■ Prompt ■
List the data below as a numbered list without blank lines, starting at the line that contains "coordinates (146, 660)." and ending at the line that contains "The image size is (407, 493).", and include only those lines.

++++ Supplied material ++++

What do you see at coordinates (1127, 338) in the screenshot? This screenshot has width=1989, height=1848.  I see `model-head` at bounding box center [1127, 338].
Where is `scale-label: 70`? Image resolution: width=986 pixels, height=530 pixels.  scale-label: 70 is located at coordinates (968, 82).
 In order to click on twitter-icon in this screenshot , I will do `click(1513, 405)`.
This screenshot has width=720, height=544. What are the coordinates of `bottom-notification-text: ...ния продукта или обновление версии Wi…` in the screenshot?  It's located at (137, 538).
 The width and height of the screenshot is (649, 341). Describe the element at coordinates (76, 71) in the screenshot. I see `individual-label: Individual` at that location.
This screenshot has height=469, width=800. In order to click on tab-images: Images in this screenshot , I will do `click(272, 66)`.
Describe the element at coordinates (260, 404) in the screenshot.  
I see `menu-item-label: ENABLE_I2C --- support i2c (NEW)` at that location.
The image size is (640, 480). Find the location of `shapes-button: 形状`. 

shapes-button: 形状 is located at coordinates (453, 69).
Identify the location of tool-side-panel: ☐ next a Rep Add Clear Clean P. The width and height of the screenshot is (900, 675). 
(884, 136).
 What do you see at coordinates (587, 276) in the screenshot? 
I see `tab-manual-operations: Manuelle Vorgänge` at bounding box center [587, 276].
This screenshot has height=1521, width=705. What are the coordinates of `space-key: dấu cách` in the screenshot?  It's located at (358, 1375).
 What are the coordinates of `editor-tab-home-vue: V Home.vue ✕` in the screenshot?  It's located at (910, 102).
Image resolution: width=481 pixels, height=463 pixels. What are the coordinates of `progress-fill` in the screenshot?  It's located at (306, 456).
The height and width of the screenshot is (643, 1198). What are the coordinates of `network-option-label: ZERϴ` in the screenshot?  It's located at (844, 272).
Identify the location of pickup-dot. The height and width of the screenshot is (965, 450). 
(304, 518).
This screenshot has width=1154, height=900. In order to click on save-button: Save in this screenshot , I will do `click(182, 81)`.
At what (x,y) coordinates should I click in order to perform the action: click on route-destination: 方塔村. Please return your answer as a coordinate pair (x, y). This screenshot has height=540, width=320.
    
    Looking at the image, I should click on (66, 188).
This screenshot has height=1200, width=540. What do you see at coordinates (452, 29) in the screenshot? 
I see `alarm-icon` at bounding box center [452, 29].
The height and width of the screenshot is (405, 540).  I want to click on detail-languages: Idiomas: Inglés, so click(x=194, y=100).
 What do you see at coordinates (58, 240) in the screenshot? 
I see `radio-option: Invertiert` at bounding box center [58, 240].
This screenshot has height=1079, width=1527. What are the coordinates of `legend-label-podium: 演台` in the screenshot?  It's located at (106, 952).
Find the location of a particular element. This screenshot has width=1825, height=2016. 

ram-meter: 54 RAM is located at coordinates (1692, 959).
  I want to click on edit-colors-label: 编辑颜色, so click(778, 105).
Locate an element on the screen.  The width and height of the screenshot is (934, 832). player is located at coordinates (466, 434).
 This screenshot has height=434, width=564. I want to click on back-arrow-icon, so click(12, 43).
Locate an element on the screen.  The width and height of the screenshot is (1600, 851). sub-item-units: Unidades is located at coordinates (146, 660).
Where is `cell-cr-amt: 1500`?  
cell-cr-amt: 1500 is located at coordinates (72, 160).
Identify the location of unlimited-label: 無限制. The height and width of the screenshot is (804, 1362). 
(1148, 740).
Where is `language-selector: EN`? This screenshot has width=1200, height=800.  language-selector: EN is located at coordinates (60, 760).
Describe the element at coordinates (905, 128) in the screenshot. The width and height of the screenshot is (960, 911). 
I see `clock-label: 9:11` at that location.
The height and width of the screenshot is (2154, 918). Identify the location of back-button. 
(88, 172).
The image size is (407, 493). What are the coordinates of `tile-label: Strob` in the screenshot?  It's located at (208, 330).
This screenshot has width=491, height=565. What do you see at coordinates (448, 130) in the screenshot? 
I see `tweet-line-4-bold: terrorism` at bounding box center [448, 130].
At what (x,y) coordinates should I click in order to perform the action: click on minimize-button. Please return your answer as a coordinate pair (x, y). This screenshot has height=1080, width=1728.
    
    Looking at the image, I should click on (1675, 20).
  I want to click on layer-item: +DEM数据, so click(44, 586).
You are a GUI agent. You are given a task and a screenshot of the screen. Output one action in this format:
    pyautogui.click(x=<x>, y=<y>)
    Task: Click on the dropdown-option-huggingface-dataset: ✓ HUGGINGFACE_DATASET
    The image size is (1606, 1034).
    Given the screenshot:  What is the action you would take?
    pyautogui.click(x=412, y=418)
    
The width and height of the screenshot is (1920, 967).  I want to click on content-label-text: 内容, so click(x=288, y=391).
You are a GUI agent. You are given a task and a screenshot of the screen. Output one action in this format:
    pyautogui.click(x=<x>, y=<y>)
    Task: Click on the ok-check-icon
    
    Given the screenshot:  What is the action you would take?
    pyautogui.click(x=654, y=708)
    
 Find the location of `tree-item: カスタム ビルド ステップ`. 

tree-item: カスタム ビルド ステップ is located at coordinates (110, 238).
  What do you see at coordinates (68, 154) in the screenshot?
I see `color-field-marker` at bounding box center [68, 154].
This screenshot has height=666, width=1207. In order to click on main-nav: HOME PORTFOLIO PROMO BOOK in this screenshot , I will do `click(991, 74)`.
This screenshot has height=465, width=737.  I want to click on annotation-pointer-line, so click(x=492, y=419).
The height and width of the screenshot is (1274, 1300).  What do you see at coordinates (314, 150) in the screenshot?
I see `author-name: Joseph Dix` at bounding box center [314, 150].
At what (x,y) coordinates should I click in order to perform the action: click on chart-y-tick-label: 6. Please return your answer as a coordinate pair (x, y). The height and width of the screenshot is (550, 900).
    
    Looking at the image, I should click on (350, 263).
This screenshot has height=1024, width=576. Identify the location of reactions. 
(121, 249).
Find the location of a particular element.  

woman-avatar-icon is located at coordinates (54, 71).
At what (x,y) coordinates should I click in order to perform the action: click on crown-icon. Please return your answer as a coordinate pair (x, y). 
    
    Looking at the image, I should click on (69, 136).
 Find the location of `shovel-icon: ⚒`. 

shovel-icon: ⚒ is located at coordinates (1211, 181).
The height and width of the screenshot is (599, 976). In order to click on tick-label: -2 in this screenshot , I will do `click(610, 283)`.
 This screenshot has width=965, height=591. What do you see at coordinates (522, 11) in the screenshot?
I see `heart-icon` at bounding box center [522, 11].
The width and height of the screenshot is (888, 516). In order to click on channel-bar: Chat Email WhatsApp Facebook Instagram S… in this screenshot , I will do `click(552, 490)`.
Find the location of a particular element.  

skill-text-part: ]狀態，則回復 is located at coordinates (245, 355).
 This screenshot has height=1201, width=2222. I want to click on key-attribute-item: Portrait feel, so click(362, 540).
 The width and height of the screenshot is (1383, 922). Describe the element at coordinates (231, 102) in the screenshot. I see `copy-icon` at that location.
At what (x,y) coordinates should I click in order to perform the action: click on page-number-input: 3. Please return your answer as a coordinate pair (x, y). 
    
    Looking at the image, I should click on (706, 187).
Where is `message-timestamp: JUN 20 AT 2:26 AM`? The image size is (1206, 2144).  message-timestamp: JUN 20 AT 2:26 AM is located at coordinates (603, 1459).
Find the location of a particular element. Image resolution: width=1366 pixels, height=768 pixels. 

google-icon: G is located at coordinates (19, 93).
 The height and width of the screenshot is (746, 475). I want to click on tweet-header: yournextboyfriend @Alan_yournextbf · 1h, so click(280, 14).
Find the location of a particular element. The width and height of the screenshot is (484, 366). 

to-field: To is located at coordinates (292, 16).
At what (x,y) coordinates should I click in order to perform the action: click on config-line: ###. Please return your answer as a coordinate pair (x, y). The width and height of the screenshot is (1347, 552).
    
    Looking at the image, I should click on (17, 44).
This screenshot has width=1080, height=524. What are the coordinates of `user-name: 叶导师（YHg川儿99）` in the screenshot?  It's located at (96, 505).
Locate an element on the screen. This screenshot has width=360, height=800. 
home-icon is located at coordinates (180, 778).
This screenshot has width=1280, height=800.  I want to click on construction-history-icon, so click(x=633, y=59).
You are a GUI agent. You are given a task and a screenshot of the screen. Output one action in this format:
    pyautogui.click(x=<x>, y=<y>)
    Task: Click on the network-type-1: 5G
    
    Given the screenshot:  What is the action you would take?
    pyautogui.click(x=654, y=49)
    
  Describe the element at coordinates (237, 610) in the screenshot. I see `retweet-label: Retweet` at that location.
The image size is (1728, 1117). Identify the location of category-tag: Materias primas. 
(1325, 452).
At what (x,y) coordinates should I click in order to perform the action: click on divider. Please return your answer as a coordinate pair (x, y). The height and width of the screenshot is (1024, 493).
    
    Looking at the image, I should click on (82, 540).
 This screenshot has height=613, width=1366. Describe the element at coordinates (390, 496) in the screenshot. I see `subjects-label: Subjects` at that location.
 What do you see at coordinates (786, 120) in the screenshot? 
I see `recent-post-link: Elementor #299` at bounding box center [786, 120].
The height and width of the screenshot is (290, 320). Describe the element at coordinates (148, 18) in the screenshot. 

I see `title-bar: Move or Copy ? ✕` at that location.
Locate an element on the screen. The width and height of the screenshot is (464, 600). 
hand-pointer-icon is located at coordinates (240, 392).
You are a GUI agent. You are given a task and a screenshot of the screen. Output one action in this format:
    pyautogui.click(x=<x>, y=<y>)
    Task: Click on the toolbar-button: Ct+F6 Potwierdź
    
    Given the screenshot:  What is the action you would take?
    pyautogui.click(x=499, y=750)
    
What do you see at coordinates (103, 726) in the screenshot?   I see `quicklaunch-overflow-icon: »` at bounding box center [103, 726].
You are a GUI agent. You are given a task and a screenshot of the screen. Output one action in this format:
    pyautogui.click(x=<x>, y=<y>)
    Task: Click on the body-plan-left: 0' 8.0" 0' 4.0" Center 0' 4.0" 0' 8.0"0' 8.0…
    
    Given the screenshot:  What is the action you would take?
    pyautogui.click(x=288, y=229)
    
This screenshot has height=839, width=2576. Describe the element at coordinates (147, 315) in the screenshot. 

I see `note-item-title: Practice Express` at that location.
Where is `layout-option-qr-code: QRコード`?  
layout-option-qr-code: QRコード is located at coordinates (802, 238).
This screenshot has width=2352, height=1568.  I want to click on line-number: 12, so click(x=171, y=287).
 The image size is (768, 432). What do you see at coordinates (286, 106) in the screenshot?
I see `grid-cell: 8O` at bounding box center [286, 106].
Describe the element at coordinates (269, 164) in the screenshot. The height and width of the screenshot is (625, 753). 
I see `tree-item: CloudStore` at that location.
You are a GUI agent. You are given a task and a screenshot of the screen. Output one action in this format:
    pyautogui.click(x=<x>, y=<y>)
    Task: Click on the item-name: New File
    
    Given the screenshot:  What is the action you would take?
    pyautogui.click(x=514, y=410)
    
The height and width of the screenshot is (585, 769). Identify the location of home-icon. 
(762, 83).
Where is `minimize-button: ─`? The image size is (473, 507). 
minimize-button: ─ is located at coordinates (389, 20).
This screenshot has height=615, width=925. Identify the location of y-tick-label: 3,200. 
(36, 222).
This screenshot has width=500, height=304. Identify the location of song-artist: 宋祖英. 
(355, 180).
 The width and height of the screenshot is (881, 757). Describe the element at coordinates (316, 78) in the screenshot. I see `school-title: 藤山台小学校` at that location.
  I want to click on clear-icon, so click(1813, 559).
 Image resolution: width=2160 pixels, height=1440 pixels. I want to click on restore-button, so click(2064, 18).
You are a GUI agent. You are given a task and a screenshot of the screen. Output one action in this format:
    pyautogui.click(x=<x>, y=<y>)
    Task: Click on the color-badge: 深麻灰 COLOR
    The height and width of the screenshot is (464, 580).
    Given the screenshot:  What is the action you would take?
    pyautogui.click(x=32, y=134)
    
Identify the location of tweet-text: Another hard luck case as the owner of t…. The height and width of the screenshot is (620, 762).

++++

■ Solution ■
1. Locate an element on the screen.  The width and height of the screenshot is (1600, 851). sub-item-units: Unidades is located at coordinates (146, 660).
2. Where is `cell-cr-amt: 1500`?  
3. cell-cr-amt: 1500 is located at coordinates (72, 160).
4. Identify the location of unlimited-label: 無限制. The height and width of the screenshot is (804, 1362). 
5. (1148, 740).
6. Where is `language-selector: EN`? This screenshot has width=1200, height=800.  language-selector: EN is located at coordinates (60, 760).
7. Describe the element at coordinates (905, 128) in the screenshot. The width and height of the screenshot is (960, 911). 
8. I see `clock-label: 9:11` at that location.
9. The height and width of the screenshot is (2154, 918). Identify the location of back-button. 
10. (88, 172).
11. The image size is (407, 493). What are the coordinates of `tile-label: Strob` in the screenshot?  It's located at (208, 330).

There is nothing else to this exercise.